Tomorrow morning, I clean out my fridge and my pantry. Anything that's shit, goes. I'll drop non-perishables at the food bank on my way out. The fridge will be disinfected and organized so it no longer terrifies me. Then, I'll hit up Commercial Drive and Granville Island in a quest for good, healthy food. Lots of grains, lots of protein in the form of meats and beans, lots of veggies. No dairy, no butter. Well, maybe a little butter. It's not about calories, it's about wholesomeness. My weight's ever inching downwards, despite all this, and I suspect a little extra health will be all it needs. Yeah, fuck it, butter, but I go nazi on everything else, man. Girl's got to have a LITTLE joy, you know?

Dinner will be tabouleh and chicken kebabs.
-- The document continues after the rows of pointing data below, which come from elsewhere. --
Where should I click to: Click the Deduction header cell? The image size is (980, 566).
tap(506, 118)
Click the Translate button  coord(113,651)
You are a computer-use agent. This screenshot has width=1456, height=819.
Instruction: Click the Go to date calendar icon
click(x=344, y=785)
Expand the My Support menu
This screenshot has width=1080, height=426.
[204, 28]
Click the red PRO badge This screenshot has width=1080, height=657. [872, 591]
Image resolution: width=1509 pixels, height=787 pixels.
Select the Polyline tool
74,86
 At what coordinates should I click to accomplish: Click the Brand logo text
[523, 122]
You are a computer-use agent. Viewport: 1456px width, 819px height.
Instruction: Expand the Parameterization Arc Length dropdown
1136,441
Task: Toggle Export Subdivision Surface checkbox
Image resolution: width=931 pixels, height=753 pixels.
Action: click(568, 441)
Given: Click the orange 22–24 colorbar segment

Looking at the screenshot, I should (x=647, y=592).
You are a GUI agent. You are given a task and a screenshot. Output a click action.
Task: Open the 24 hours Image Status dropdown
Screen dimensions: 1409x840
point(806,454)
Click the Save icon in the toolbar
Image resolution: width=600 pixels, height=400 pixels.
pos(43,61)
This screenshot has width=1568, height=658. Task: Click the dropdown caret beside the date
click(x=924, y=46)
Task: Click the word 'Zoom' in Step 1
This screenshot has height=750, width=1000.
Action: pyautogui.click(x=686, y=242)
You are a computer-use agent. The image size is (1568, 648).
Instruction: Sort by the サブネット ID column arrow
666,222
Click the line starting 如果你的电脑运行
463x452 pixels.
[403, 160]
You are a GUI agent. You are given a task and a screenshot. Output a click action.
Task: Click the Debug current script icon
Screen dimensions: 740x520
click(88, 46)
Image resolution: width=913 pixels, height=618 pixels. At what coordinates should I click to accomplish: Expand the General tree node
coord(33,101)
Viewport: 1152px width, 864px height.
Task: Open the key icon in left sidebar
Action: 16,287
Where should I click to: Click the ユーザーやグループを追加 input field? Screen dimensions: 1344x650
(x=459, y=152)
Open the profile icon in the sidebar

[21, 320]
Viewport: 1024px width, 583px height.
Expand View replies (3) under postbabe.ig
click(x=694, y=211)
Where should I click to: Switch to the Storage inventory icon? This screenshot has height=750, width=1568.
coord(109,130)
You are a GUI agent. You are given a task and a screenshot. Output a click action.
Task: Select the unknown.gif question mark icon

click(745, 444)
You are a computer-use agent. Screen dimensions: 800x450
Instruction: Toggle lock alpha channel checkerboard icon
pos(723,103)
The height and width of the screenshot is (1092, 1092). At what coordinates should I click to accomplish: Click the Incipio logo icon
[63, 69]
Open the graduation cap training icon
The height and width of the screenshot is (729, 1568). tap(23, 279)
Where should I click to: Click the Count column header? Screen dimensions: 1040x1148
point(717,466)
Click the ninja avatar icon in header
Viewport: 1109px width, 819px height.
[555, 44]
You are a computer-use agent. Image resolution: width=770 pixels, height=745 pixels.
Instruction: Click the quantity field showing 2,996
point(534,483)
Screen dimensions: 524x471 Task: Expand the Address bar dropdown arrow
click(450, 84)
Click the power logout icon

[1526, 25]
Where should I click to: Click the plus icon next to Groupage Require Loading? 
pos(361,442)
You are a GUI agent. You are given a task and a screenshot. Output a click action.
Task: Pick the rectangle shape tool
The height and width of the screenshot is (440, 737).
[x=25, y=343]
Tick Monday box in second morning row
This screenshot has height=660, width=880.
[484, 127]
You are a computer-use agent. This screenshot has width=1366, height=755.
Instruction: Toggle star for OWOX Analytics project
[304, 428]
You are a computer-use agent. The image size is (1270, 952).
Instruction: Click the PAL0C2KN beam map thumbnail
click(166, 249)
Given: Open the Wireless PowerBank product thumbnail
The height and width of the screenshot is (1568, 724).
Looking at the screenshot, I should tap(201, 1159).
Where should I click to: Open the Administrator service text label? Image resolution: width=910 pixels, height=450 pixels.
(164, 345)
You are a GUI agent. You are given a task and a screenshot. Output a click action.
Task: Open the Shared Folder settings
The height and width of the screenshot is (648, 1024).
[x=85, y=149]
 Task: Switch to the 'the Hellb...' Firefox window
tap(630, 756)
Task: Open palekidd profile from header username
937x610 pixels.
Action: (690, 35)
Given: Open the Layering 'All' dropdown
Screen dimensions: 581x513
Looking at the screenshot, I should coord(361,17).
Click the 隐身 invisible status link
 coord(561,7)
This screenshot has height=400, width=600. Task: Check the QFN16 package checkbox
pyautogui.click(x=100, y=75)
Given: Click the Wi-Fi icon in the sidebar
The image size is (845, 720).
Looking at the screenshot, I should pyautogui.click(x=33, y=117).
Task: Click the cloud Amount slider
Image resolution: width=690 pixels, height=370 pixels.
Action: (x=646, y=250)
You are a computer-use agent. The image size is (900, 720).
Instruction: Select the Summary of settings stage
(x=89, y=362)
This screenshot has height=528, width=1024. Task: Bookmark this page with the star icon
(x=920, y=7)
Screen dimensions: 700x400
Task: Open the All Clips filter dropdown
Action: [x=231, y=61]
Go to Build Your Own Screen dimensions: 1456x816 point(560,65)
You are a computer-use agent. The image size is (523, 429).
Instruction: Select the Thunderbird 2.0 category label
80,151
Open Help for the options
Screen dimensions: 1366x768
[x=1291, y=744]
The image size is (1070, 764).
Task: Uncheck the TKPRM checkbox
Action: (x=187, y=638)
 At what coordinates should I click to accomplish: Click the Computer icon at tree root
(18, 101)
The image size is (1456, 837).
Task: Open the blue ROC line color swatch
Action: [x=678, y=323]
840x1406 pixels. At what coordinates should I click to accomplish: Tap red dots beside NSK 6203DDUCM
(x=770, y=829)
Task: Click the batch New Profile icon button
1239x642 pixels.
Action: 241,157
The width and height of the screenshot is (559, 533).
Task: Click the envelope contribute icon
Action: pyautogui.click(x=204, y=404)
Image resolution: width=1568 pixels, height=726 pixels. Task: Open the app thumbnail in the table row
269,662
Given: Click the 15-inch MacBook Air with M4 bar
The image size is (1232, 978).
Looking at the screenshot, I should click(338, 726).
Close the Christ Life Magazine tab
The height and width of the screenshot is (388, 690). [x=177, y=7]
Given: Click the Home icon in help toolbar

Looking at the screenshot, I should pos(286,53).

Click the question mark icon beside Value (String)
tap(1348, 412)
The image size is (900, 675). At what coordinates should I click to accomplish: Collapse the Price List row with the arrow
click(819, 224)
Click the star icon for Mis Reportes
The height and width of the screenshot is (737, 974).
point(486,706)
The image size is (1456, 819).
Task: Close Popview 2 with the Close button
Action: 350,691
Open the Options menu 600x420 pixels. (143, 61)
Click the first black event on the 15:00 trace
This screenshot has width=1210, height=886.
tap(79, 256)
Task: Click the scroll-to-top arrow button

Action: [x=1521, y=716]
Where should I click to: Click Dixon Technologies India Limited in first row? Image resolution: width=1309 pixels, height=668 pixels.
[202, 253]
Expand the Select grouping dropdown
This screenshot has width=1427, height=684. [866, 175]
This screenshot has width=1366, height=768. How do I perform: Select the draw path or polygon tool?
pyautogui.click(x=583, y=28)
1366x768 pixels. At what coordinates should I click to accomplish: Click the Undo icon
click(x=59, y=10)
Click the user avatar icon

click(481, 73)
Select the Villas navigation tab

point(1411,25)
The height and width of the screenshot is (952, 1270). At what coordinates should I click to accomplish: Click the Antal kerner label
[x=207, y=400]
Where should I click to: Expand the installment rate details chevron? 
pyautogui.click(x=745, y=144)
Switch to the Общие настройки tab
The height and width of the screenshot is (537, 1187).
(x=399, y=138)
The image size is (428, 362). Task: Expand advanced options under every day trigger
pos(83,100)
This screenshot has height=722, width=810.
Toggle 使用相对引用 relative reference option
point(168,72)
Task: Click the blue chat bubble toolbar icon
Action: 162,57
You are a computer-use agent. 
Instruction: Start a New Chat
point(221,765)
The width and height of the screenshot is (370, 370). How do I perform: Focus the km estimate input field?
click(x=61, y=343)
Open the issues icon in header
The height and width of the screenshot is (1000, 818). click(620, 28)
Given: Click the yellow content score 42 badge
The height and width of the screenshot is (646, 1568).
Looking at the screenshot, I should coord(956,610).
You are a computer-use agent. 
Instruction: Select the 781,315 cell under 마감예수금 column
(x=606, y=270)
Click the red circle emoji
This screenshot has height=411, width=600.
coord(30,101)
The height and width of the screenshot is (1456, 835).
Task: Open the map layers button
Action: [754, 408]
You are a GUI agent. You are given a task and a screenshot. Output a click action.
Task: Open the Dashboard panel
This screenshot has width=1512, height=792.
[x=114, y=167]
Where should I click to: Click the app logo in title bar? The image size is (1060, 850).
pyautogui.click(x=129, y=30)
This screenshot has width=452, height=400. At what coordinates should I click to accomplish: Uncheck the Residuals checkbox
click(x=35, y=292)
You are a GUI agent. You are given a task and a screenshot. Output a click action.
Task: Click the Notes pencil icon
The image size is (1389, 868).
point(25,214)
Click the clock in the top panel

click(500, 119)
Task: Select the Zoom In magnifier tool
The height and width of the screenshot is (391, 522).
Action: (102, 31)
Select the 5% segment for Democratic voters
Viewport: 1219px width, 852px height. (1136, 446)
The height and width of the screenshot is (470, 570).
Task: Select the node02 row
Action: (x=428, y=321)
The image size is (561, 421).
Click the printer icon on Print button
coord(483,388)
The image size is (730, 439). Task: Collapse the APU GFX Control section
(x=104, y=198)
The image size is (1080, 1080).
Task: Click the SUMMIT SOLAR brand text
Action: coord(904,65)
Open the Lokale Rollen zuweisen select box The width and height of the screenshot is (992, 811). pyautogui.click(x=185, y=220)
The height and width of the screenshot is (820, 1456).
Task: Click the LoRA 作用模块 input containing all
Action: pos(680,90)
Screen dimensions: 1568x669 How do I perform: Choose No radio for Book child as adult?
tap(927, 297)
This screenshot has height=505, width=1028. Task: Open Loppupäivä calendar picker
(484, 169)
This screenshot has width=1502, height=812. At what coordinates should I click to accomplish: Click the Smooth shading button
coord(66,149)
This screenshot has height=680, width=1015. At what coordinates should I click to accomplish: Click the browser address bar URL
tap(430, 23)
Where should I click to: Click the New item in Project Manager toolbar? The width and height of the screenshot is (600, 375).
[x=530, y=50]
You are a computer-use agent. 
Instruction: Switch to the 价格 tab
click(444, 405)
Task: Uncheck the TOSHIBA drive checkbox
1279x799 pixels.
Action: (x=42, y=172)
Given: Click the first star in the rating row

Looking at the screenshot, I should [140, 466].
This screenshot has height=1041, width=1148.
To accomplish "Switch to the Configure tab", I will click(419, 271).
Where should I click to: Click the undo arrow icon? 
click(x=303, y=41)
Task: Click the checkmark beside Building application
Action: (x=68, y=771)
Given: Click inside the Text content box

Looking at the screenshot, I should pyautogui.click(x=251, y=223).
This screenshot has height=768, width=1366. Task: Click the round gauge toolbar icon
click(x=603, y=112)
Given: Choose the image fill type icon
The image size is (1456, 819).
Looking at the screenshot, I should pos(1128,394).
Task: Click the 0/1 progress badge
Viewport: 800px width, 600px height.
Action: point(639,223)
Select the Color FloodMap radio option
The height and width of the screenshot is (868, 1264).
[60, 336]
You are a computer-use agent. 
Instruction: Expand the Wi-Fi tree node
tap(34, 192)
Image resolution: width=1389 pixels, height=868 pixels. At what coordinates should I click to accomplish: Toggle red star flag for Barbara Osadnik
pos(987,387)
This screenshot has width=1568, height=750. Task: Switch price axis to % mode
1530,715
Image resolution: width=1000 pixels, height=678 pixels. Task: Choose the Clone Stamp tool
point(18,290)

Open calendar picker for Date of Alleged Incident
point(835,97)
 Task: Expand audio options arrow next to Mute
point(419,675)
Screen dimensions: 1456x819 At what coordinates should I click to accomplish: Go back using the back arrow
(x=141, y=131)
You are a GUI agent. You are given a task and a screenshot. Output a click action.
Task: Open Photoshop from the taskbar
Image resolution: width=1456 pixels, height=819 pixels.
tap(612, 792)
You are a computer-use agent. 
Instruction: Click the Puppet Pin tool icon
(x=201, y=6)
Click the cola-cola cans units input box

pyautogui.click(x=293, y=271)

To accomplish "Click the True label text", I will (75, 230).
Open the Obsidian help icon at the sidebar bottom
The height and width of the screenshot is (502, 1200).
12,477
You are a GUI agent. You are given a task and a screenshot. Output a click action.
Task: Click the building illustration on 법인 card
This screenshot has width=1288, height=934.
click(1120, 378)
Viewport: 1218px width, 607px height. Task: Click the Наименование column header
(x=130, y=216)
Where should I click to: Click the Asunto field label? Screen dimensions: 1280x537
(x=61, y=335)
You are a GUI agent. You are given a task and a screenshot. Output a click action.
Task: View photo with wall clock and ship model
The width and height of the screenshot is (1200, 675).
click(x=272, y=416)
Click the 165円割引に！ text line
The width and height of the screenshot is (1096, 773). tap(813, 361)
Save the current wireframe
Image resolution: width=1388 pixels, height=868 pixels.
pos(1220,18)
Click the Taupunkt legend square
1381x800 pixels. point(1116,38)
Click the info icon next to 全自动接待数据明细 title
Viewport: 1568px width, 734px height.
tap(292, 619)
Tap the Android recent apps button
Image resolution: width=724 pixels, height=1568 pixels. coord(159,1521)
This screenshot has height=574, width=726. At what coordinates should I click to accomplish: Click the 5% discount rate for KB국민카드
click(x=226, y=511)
Real tabouleh with mint, parsley, and lots of lemon. I think it's time I delve into my World Vegetarian book. I mean, hey, I can grill a steak on the side, all right? Ain't no fucking WAY you're takin' my dead animals away from me, sweetie-pie. You slab it, I'll grill it. But it's got to come with copious veggies (and spuds don't count, they're gone too, on most counts).

Okay, so I'm sorta dreading the life-change, you know? I'm eager to begin feeling great, but like all detox switch-ups, things are bound to get a little worse before they get better. Is cool. I's prepared now. Start the clock. I'll post the successful food forays.

But I thought I had to post something; now I'll feel accountable. You know, my weight loss began when I started a secret blog (my first; about four months before this) a couple summers back, "Beyond Fat Girl." I thought no one was reading it, and then I didn't want it associated with this blog when I began because I was really insecure and didn't want anyone to know I was Fluffy-ish. I'm over that now, but I unfortunately deleted it. I wish I hadn't, but... it is what it is.

Being accountable to the public changed things, though. It made me feel like I had to at least try. Well, slowly but surely, it worked. I just didn't get as healthy as I now feel I need to be. It's about balance, and I won't go insane, but I'm going to be passionate and devoted... anything it takes to make me feel like myself again. This great disconnect has got to end. And it will. If nothing, I'm passionately determined this time.